Posted tagged ‘staying inside’

“I couldn’t shed the cold; it clung to every bit of me.”

January 31, 2017

I walked out of the house to get the papers and was totally taken aback at how cold it was. It was sunny then but the sun was just a backdrop providing some light but no heat. Since then the sun has been replaced by whitish clouds. Snow will be coming later but only an inch or two. I’m staying home today where I’ll be warm and comfortable.

When I was a kid, winter usually meant staying inside after school. I’d do my homework and then watch TV. The only exercise I had was walking to and from school. We, the four of us, must have driven my mother crazy. My brother and I would tease our younger sisters. He and I would sit on the couch on each side of one sister and point at her. That drove her crazy and she’d yell to my mother about us. We’d yell back and say we weren’t even touching her, but my mother knew. She’d tell us to stop.

I didn’t my bike out much in the winter. Mostly I walked everywhere. Some Saturdays I’d ride with my father when he did his errands. My favorite stop was at the Chinaman’s as everyone in town called it. The shop was where my dad left his white shirts each week to be cleaned. Behind the counter on shelves were bundles of cleaned shirts wrapped in brown paper tied with string. The laundry was always steamy from the big ironing machine by the window. I used to watch the Chinaman iron.

On Sunday, if I was up and dressed early enough I could ride with my father to church. He was an usher at the eight o’clock mass. He’d give me a dime to put in the basket. I always sat in a pew where he collected the money. The ushers never sat. They just stood in the back entryway and talked in whispers until it was time for the money offerings.

One of the best parts of being retired is staying home on the coldest of days, a day like to day.

“I have cats because they have no artificially imposed, culturally prescribed sense of decorum. They live in the moment. If I had an aneurysm in the brain, and dropped dead, I love knowing that as the paramedics carry me out, my cats are going to be swatting at that little toe tag.”

June 26, 2015

The morning is dark, wet and chilly. It is the sort of weather which dampens energy and enthusiasm. I heard one bird loudly singing and hoping, I think, others would join him in a morning song. None did, and now he is gone and the day is quiet, almost silent. The leaves on the oak tree ruffle a bit but not enough to make any sound. The silence is a bit eerie.
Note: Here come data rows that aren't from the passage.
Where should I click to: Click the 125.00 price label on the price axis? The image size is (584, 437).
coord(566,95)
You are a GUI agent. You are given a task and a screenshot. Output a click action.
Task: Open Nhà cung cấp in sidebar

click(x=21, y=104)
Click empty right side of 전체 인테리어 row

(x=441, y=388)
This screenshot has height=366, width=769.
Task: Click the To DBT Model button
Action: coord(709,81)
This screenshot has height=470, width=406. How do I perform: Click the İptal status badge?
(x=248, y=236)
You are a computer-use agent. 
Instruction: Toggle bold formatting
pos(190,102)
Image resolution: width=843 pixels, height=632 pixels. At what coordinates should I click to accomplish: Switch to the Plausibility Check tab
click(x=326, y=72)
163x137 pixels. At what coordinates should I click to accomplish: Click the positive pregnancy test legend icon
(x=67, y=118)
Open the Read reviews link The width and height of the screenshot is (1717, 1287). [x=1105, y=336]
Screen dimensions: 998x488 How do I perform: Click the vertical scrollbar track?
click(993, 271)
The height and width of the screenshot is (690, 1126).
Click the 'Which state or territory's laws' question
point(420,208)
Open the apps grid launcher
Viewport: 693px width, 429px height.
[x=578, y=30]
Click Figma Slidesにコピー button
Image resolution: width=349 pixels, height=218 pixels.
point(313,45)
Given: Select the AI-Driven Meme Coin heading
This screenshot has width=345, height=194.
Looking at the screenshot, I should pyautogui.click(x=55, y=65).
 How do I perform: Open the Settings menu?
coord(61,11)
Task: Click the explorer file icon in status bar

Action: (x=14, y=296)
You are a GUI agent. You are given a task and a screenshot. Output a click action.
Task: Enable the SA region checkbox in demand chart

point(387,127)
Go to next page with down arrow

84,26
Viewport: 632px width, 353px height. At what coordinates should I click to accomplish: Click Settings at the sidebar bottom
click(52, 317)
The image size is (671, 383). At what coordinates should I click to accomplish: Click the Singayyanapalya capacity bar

It rained earlier this morning and looks as if it may rain again. The rain must have been more of mist as the deck under the furniture never got wet. It is a good day to stay home.

Fern woke me up this morning. She was meowing over and over. I pretended to be asleep. She jumped on the bed and head butted my arm then licked my hand hoping for a response. I ignored her and she finally fell asleep beside me; however, she is still restless, the only one of my pets not asleep on the couch with me. This is their morning nap time, not to be confused with their afternoon or evening naps, but Fern is now standing in the doorway outside this room and meowing.

We always had pets when I was a kid. We had goldfish which never lasted very long. I always figured they were bored with life in a glass bowl. We had a turtle from Woolworth’s which lived for years. His plastic enclosure had a fake palm tree and a little island. We loved stunning flies to feed him as he preferred them alive. We’d put the fly in the bowl and watch it skimming the water while the turtle was swimming over to dine. We had a parakeet, a green one, and a couple of chameleons, whose color varied based on surroundings. I had two hamsters, both males according to the pet store. They had a litter. Go figure! Duke, our boxer, was around the whole of my childhood. He died when I was in college. Duke is the reason I love boxers. We had cats, Gideon, being the first followed by Luther and Josh. I don’t ever remember a time in my life when I didn’t have a pet to love and be loved in return.